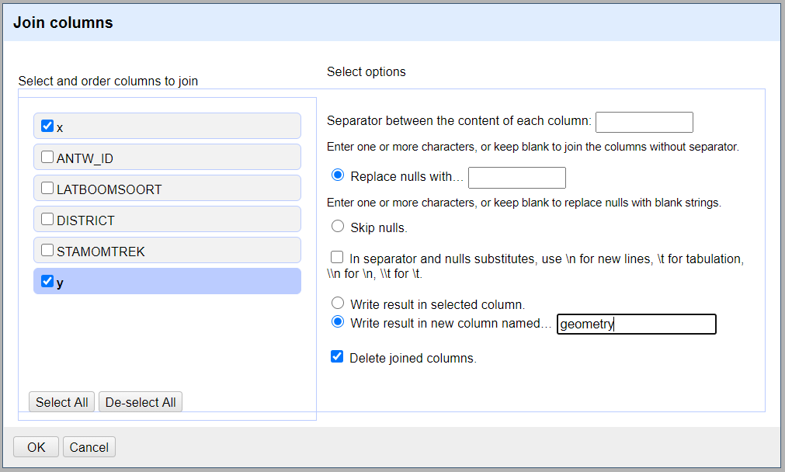Select the STAMOMTREK column checkbox

coord(47,250)
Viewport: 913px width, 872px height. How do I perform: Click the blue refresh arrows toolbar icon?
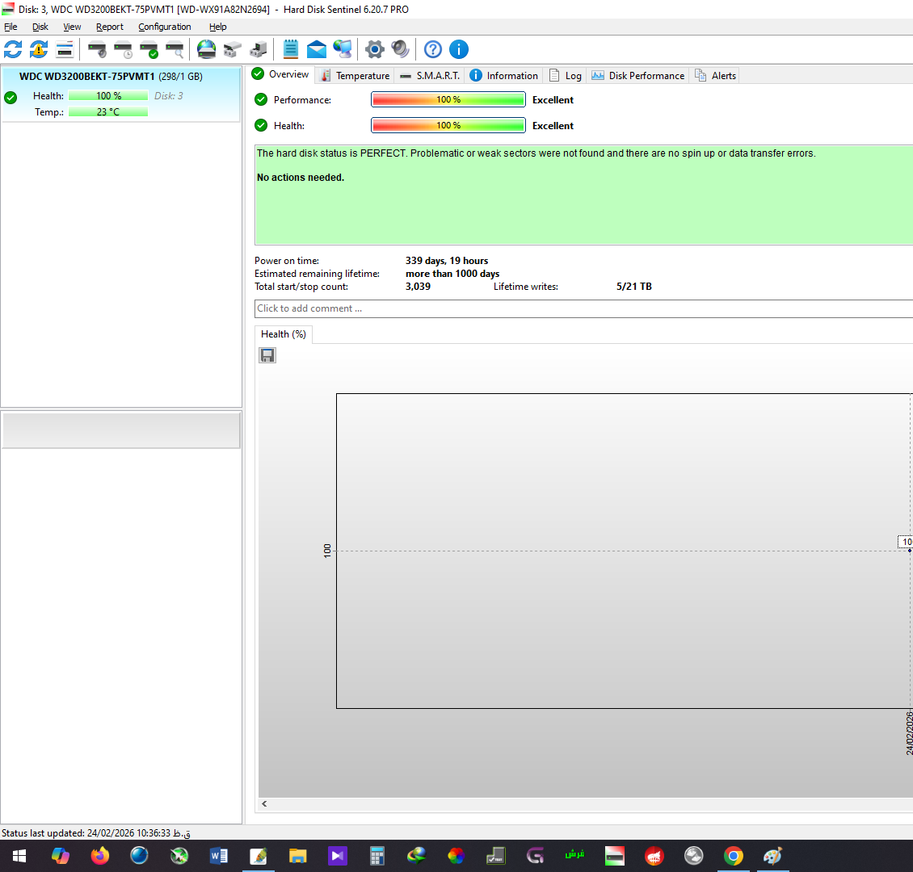point(13,49)
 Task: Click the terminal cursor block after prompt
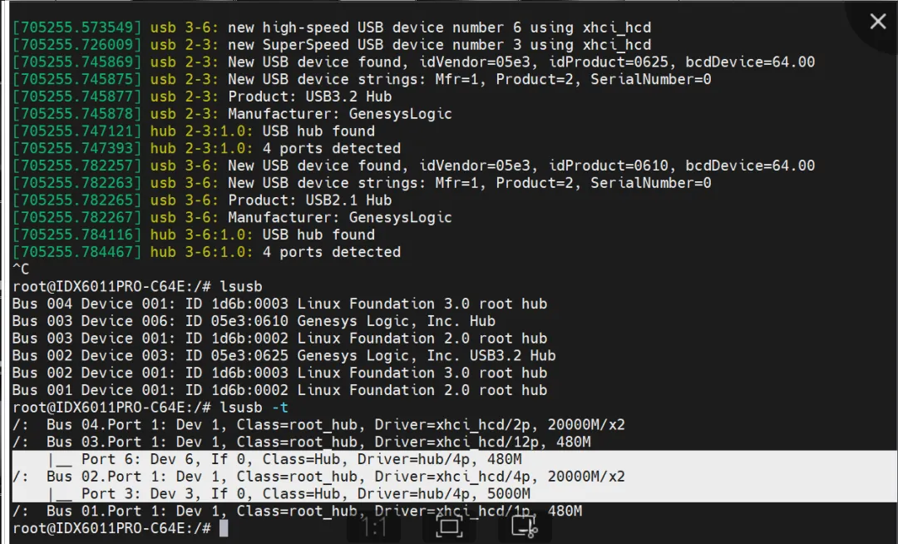click(224, 528)
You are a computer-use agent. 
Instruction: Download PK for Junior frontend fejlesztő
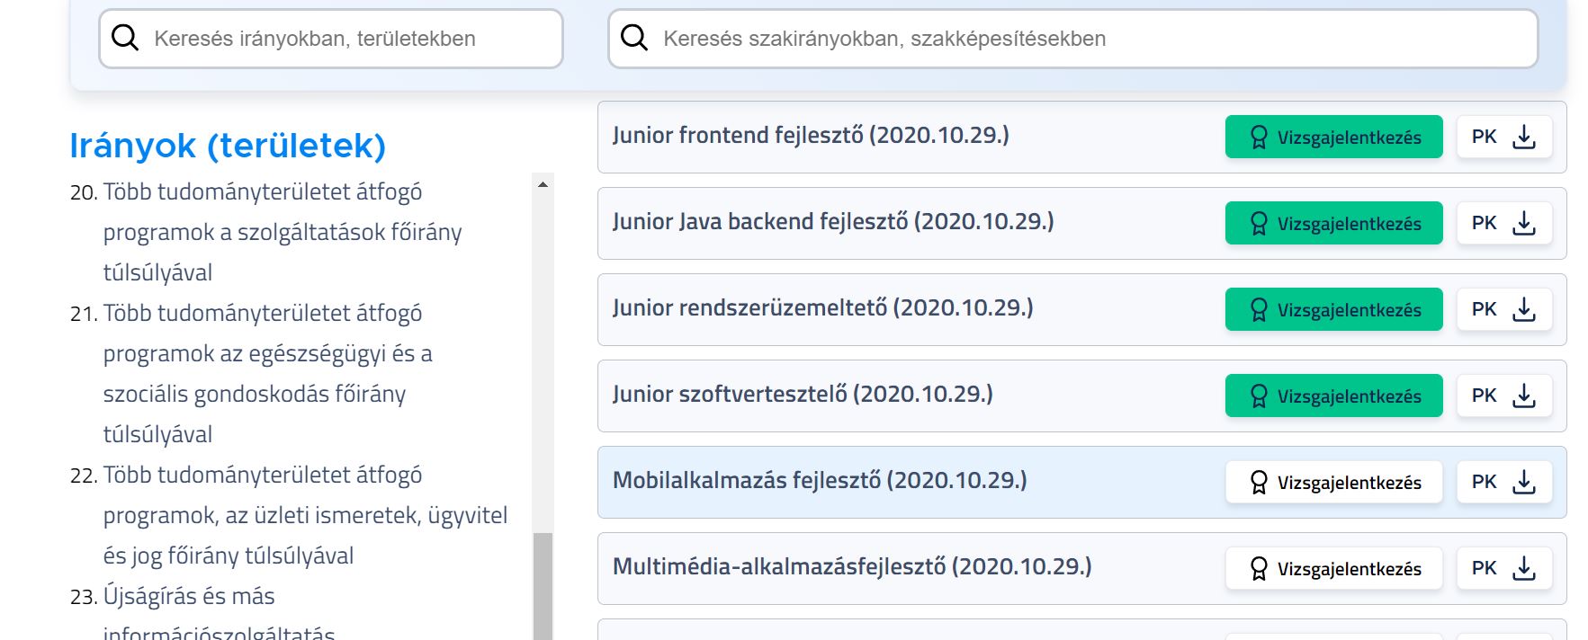(1504, 137)
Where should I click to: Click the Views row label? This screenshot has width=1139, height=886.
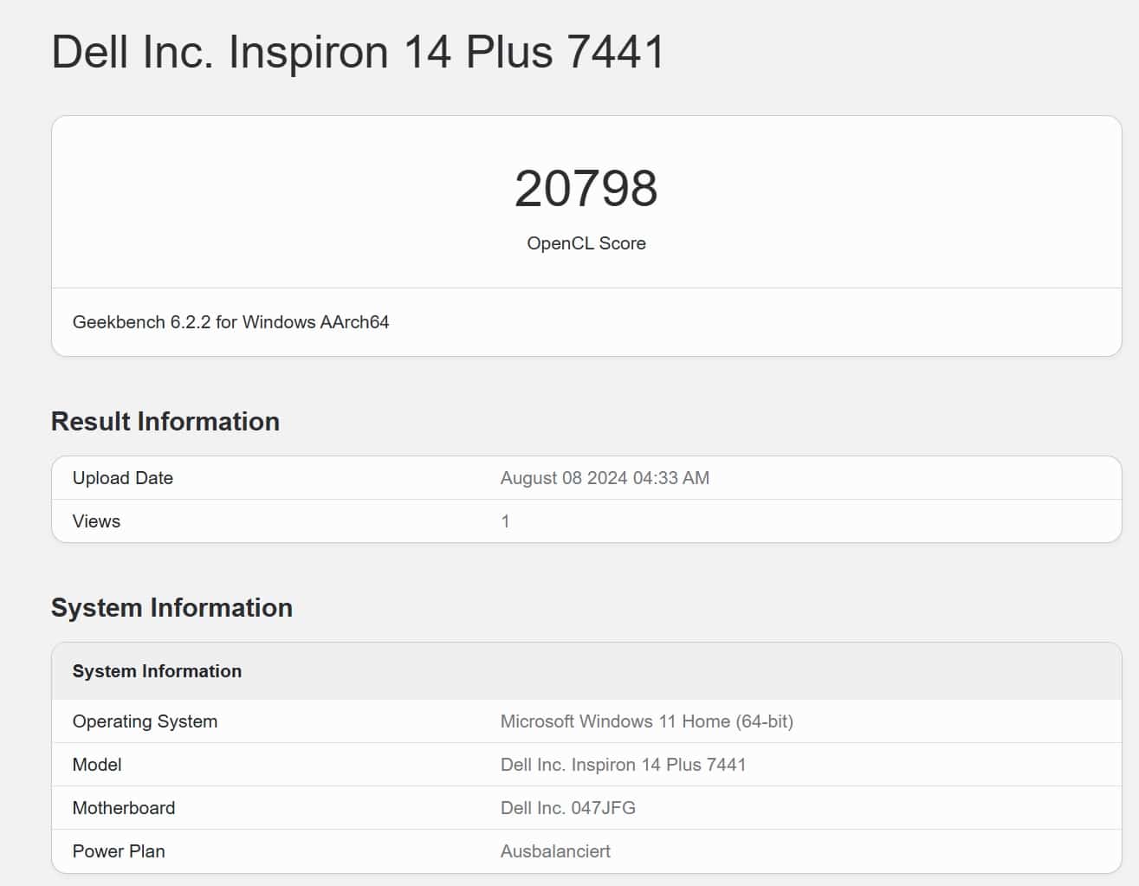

-------------------------

THE PROBLEM> Write out exactly the lines that run from the one containing "You are a computer-use agent." to the last line of the entries above, both ends kept, pictures left out.

ANSWER SPACE>
You are a computer-use agent. 
Instruction: Download PK for Junior frontend fejlesztő
(1504, 137)
Where should I click to: Click the Views row label? This screenshot has width=1139, height=886.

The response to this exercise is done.